Jean-Pierre Aubé est entré dans le monde de l’art avec une caméra entre les mains. Lui qui aime rester près de la nature comptait sur sa caméra pour capter des parcelles de paysages. Mais quelle que soit la photo prise, il n’en a jamais vraiment été satisfait. Par ailleurs, tout artiste qu’il est, il a toujours porté un regard attentif sur les développements de la science. La science qui tente d’expliquer, de décrire et de comprendre les phénomènes d’ordres naturels, comme les perturbations que subit la magnétosphère, le champ magnétique qui entoure la terre. Et puis un beau jour, Jean-Pierre Aubé a mis de côté sa caméra et, sans délaisser sa nature de photographe, a développé des outils qui lui permettent de capter des morceaux de paysages invisibles à nos yeux. Il s’est mis à fabriquer des récepteurs d’ondes hertziennes de très basses fréquences (Very Low Frequency) capables de capter les sons de phénomènes naturels qui troublent la magnétosphère, comme les orages électriques, les aurores boréales ou le vent solaire. Travail de photographe ? Oui, selon lui, puisqu’il s’agit toujours de créer une représentation du réel à l’aide d’un procédé technologique, en renversant toutefois l’idée que tout phénomène appartient à l’ordre du visible.

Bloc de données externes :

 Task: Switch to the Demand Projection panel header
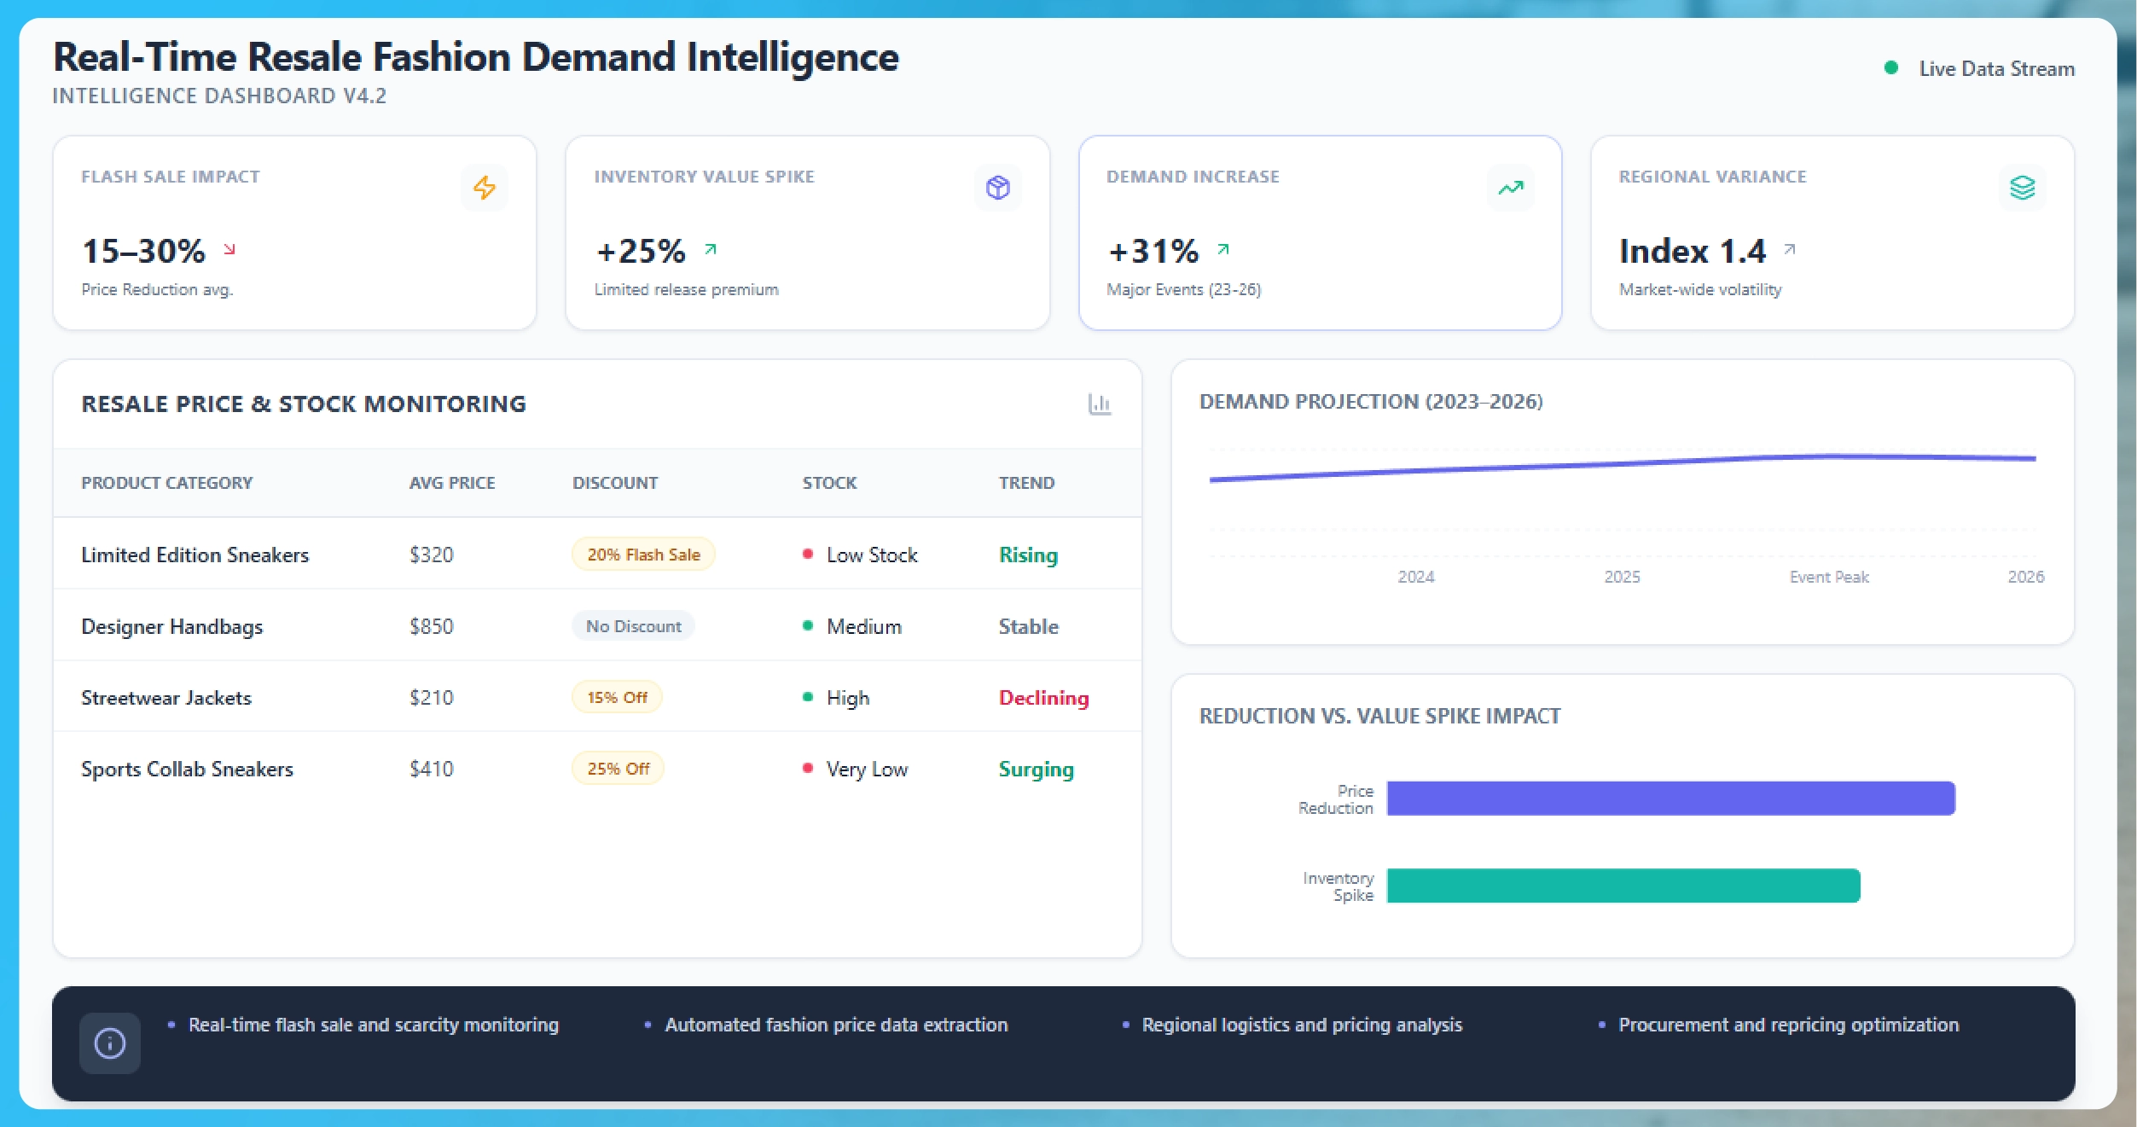tap(1371, 400)
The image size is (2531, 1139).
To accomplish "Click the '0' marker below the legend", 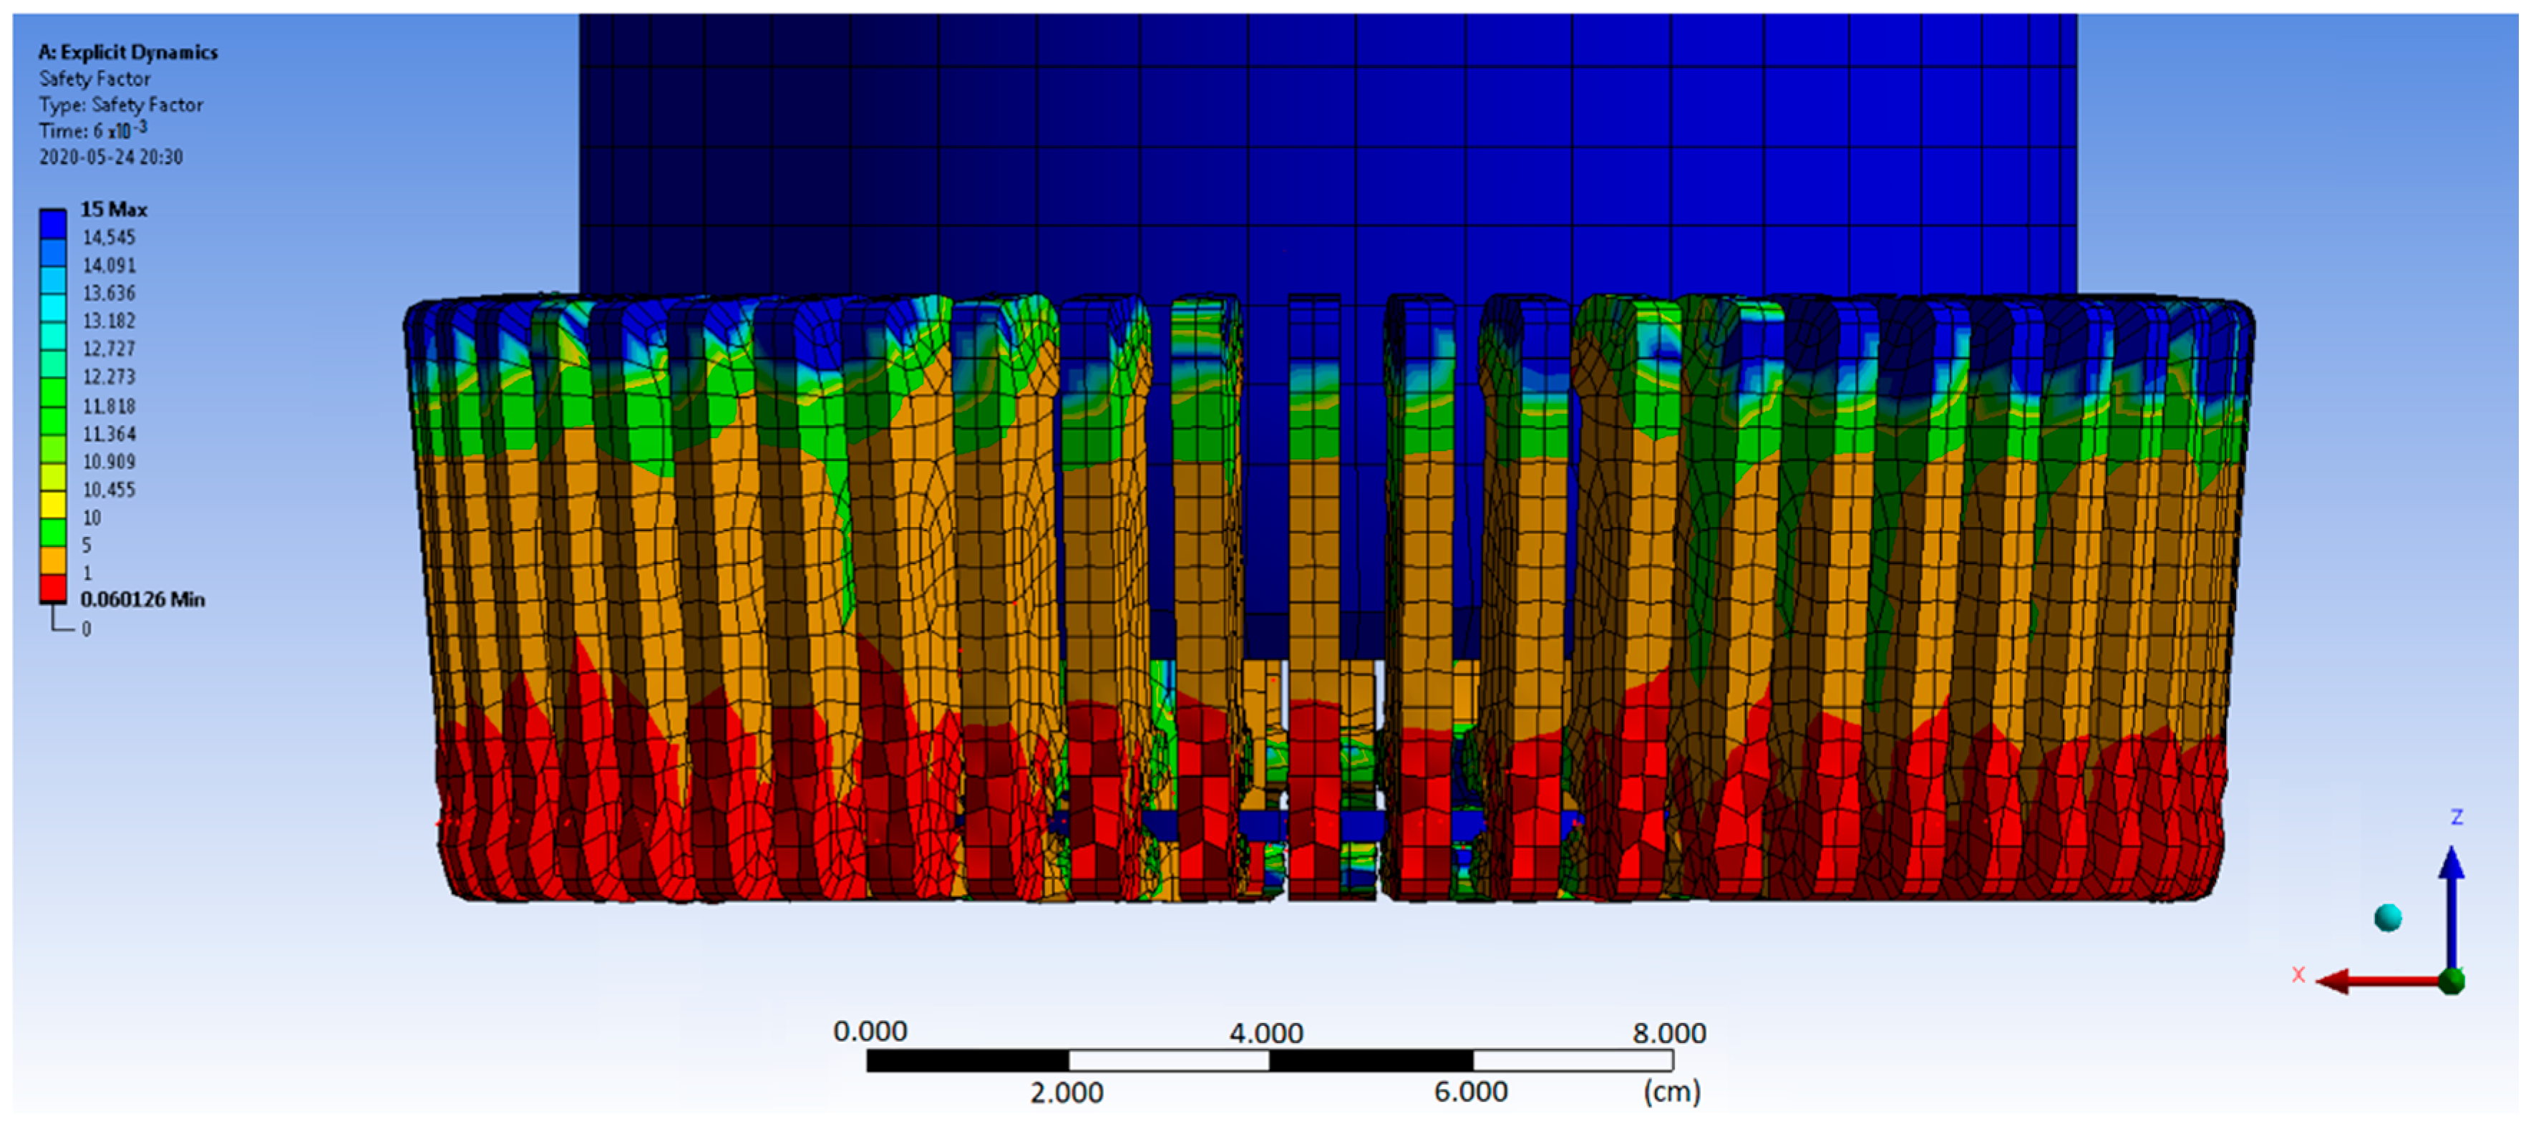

Impossible de capter les sons VLF en pleine ville ou dans n’importe quel milieu habité ; ils sont enfouis sous les ondes électromagnétiques produites par nos appareils électriques, les lignes et transformateurs d’Hydro-Québec, etc. Pour arriver à capter les oscillations de la magnétosphère lorsque frappe un éclair, Jean-Pierre Aubé a voyagé très loin et marché très longtemps, au Québec, en Finlande, en Écosse ou ailleurs. Au beau milieu d’un lac gelé, il a un jour installé ses capteurs VLF pour capter les sons d’une aurore boréale. Sur une île du Saint-Laurent, il a encore capté une autre parcelle de paysage invisible, mais pourtant bien réelle et tout aussi présente dans l’environnement que les montagnes, les cours d’eau et les vallées. Pendant des années, il s’est ainsi lancé à la recherche de territoires vierges d’ondes électromagnétiques, territoires plutôt difficiles à trouver, surtout aux États-Unis, où « on ne peut s’éloigner jamais plus de 14 kilomètres des lignes électriques », dit-il en entrevue téléphonique En réponse à cette difficulté, il a un jour installé ses capteurs VLF au centre même de la ville et a ainsi créé l’installation Save the Waves.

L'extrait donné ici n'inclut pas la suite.